Nikolay Glushkov, former Deputy Director-General of Aeroflot (SU, Moscow Sheremetyevo), has been convicted in absentia on charges of embezzlement, fined RUB1 million (USD17,000) and sentenced to eight years in prison, reports Kommersant. The charges relate to events which occurred in the late 1990s in conjunction with oligarch and former Aeroflot owner Boris Berezovsky.

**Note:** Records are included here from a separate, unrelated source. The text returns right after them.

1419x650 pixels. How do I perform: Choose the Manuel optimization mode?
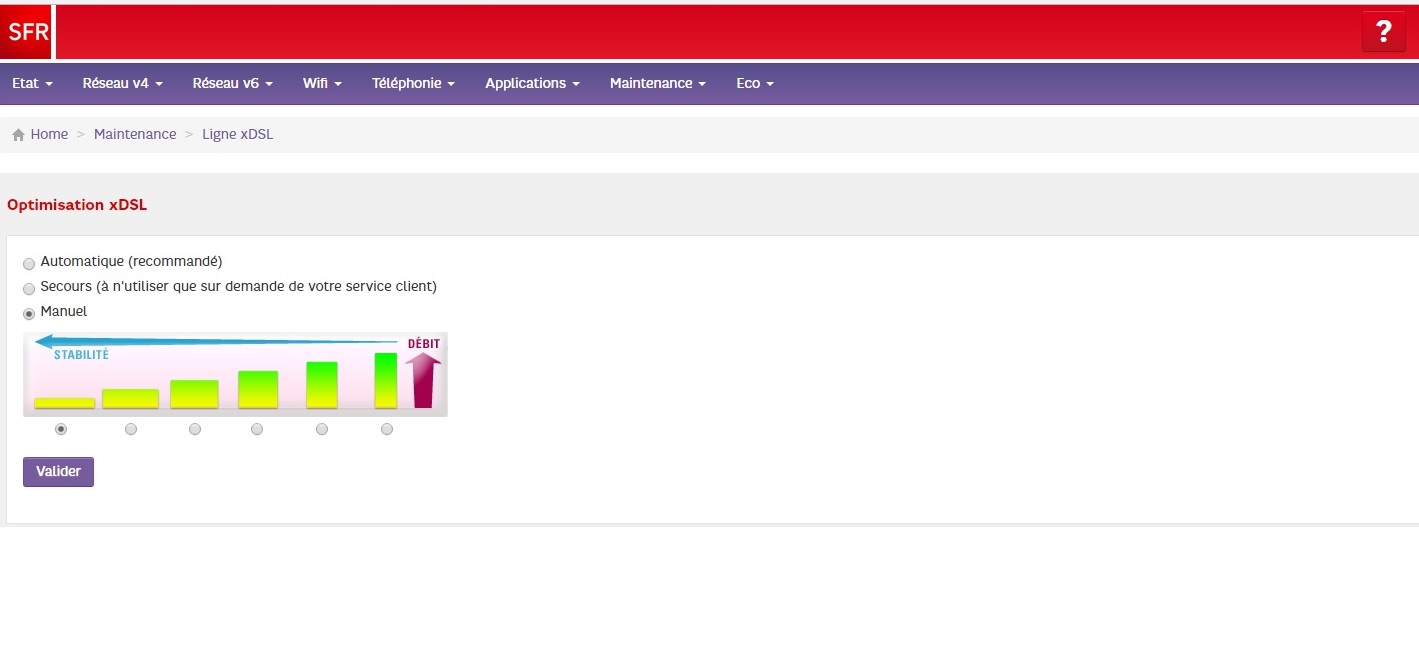(x=29, y=313)
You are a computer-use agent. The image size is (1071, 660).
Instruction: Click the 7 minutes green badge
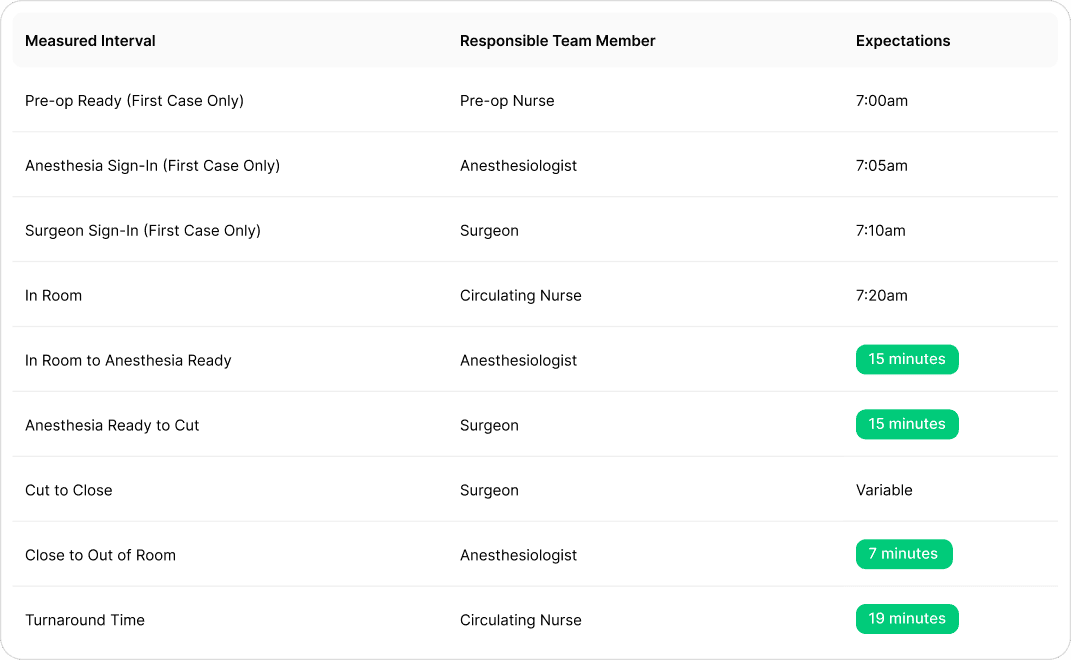pos(903,554)
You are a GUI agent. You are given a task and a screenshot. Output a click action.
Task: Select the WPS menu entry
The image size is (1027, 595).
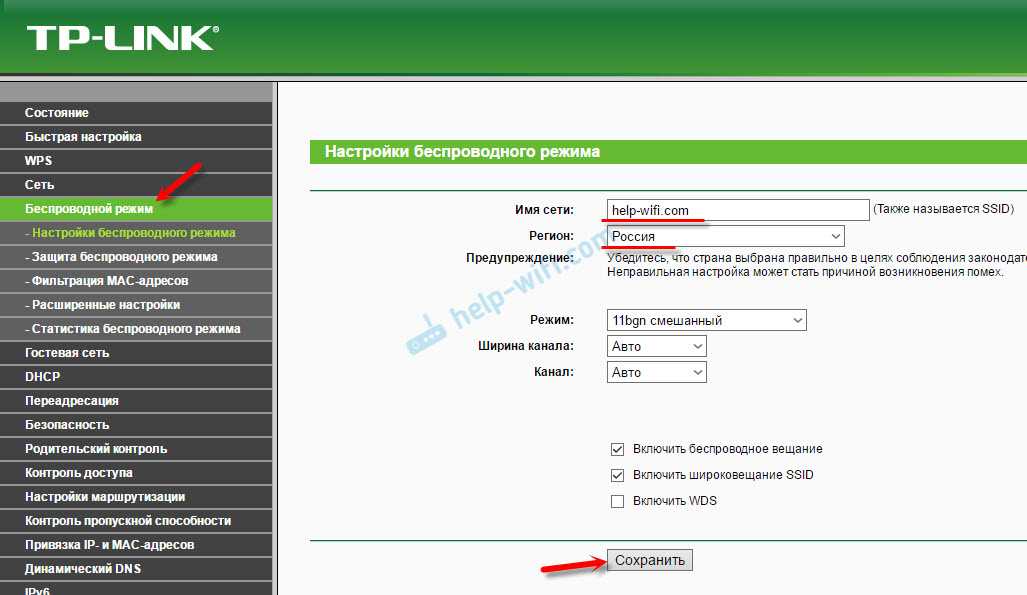pos(39,161)
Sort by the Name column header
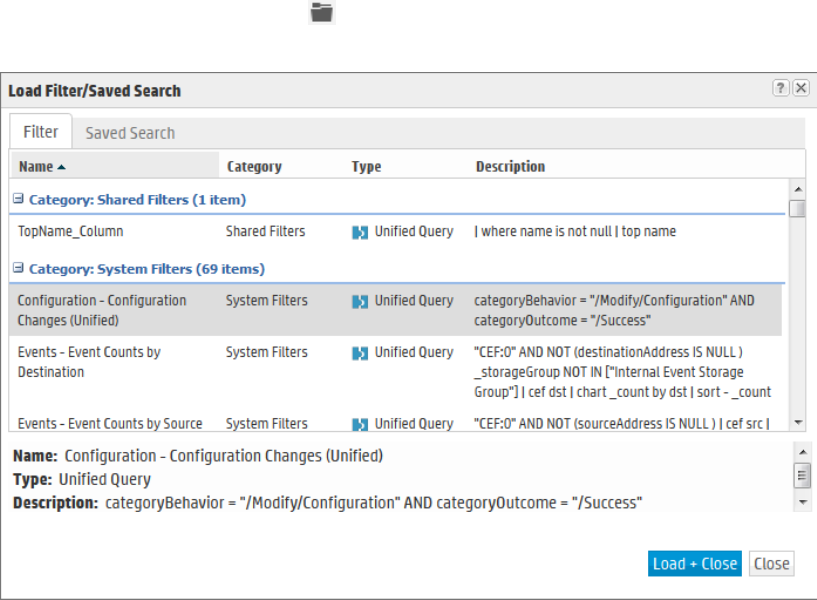 [x=40, y=167]
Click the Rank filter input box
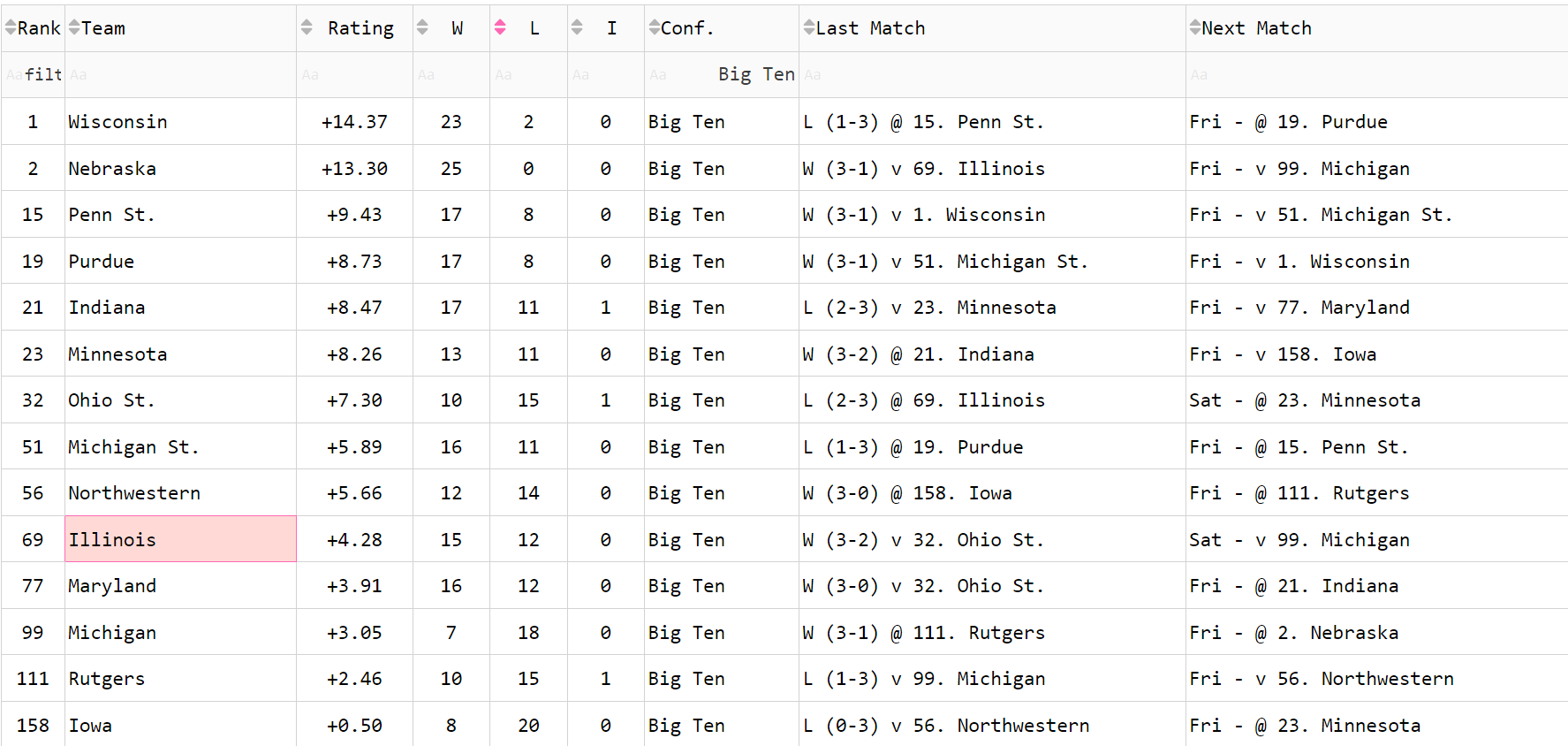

Glushkov and Berezovsky were both accused of channelling USD252 million of funds away from Aeroflot and into a Swiss company, Andava, of which they were major shareholders. The men claimed that they did so in a bid to cleanse Aeroflot of Russian spies, saying that 3,000 of its 14,000 employees worked for Russia's intelligence agencies. Berezovsky was found guilty in 2007 of embezzlement and sentenced to six years in prison. By that time, he had become a political refugee in the United Kingdom, where he died in 2013.

In announcing its decision last week, Moscow’s Savelovsky District Court also granted a lawsuit from Aeroflot to pursue Glushkov for the recovery of the embezzled monies.

Glushkov has not yet responded from the United Kingdom, where he has been living since being granted asylum in 2010. He has previously called the criminal proceedings against him a 'farce' in which he has no interest. However, the criminal conviction against him may help Aeroflot to pursue its civil claim in London's High Court.